The ALJ's determination that plaintiff was restricted to work that did not require depth perception or far vision was based on the expert opinion of state agency reviewer, Dr. Galle. (R. 20). The state agency reviewer's opinion provides substantial evidence to support the ALJ's RFC. See, e.g., Pavlicek v. Saul, 994 F.3d 777, 783 (7th Cir. 2021); Burmester v. Berryhill, 920 F.3d 507, 511 (7th Cir. 2019); Baldwin v. Berryhill, 746 Fed.Appx. 580, 584 (7th Cir. 2018). This is especially the case where, as here, plaintiff points to no medical opinion or evidence supporting a different set of vision restrictions. Plaintiff points to no medical evidence to show he cannot do these things, and it was up to him to do so. See, e.g., Gedatus, 994 F.3d at 905 (“Besides, [plaintiff] has not pointed to any medical opinion or evidence to show any tremors caused any specific limitations.”); Jozefyk v. Berryhill, 923 F.3d 492, 498 (7th Cir. 2019)(“[E]ven if the ALJ's RFC assessment were flawed, any error was harmless” because “[i]t is unclear what kinds of work restrictions might address [claimant's] limitations ... because he hypothesizes none” and “the medical record does not support any.”). Plaintiff suggests that it was up to the ALJ to find evidence that he could not perform work that did not require depth perception or far vision, but plaintiff has been represented by counsel since at least May of 2019. As such, the plaintiff is presumed to have made her best case for benefits. Summers v. Berryhill, 864 F.3d 523, 527 (7th Cir. 2017).
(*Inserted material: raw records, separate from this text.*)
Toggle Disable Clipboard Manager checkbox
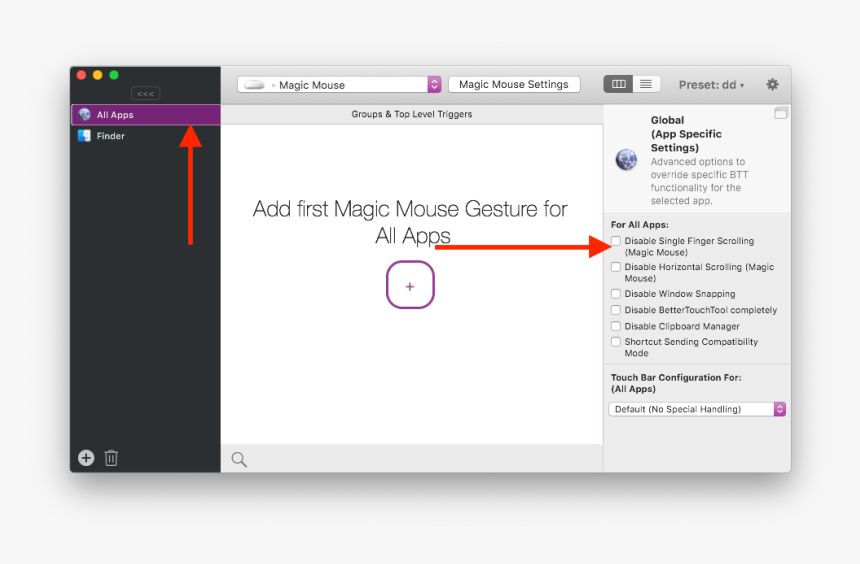Screen dimensions: 860x564 (x=616, y=326)
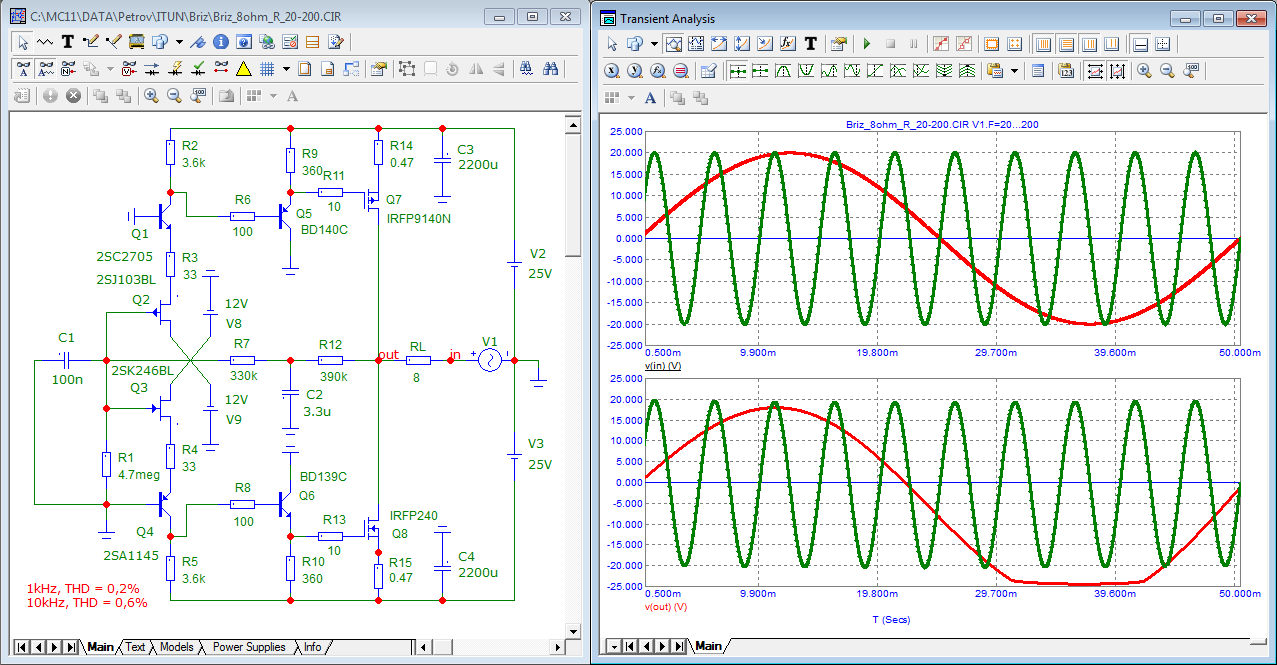Zoom out on the transient analysis plot
1277x665 pixels.
tap(1166, 71)
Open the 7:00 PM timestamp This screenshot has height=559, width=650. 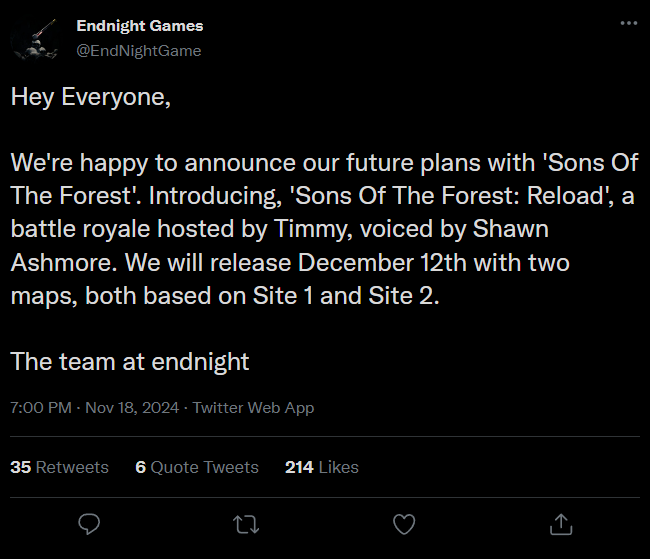click(41, 407)
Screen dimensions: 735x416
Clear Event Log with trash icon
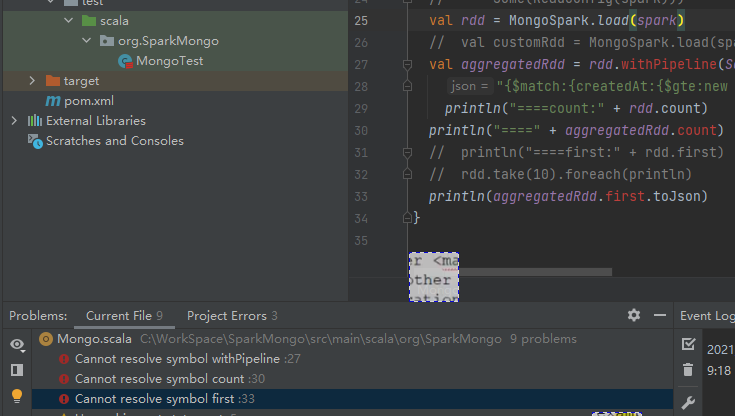coord(688,370)
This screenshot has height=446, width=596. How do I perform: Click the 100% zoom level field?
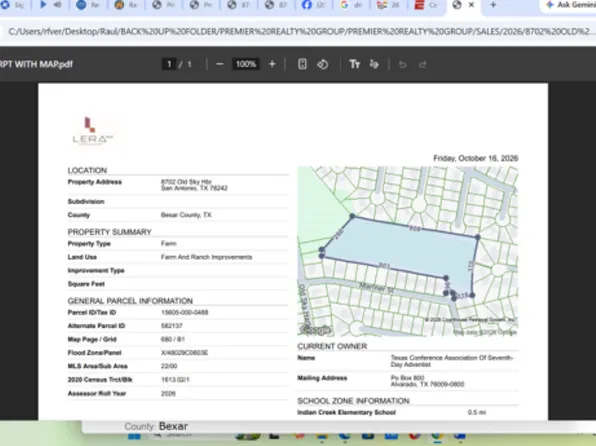[x=246, y=64]
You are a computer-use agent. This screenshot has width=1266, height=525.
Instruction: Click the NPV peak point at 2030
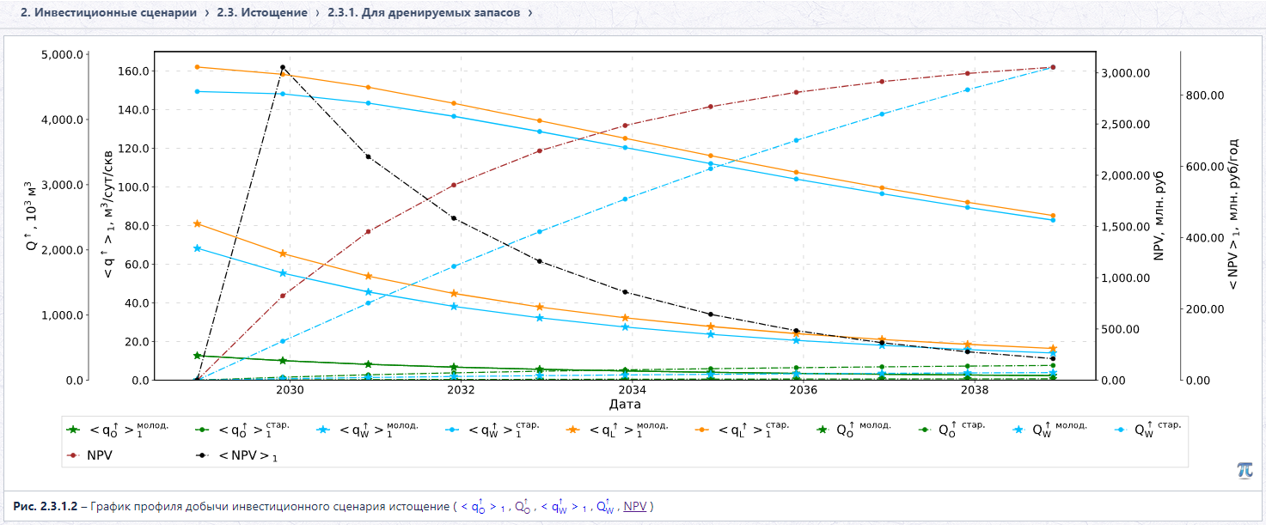[283, 67]
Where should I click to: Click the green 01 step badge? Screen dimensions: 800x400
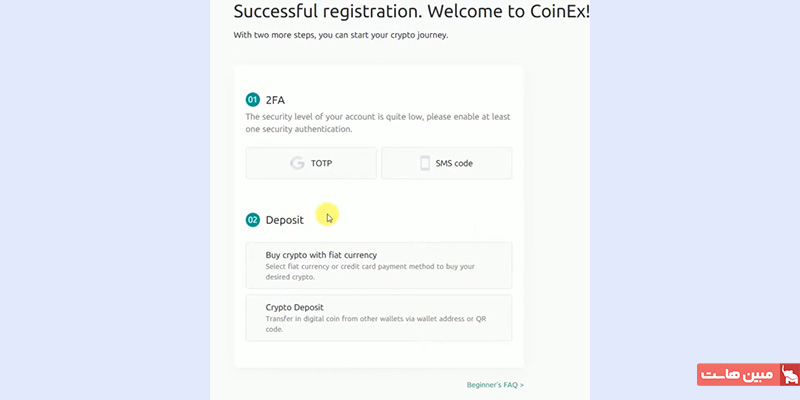(x=253, y=100)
As for the vocational expert's testimony, the plaintiff focuses exclusively on whether he can perform a job called “waxer,” which involves brushing a coat of wax on glass speedometer and radio dials, leaving stenciled numbers and figures free for etching. It's not clear from plaintiff's brief why brushing a coat over wax over a dial with stencils on it requires depth perception - an individual is not doing the etching of the small numbers, after all. As for whether that job actually exists - a point counsel raised at the hearing - the vocational expert testified that it did, based on use of OccuBrowse and the Occupational Employment and Wage Statistics reports. (R. 64-66). But, in any event, the other two jobs not addressed by plaintiff amount to 27,000 positions. As such, there are a significant number ofjobs. See Mitchell v. Kijakazi,---F.4th----, 2021 WL 3086194, at *3 (7th Cir. 2021); Liskowitz v. Astrue, 559 F.3d 736, 743 (7th Cir. 2009); Dorothy B. v. Berryhill, 2019 WL 2325998, at *7 (N.D. Ill. 2019) (17,700 jobs “a significant number of jobs in the national economy”); Iversen v. Berryhill, 2017 WL 1848478, at *5 (N.D. Ill. 2017)(finding the job of waxer for which 1,000 waxer positions existed in Illinois and 30,000 existed in the nation a job that alone sufficed to support the ALJ's Step Five determination).
CONCLUSION
For the foregoing reasons, the plaintiff's motion for reversal [Dkt. #13] is granted, the defendant's motion for affirmance [Dkt. #14] is denied. This case is remanded to the Commissioner for further proceedings consistent with this Opinion.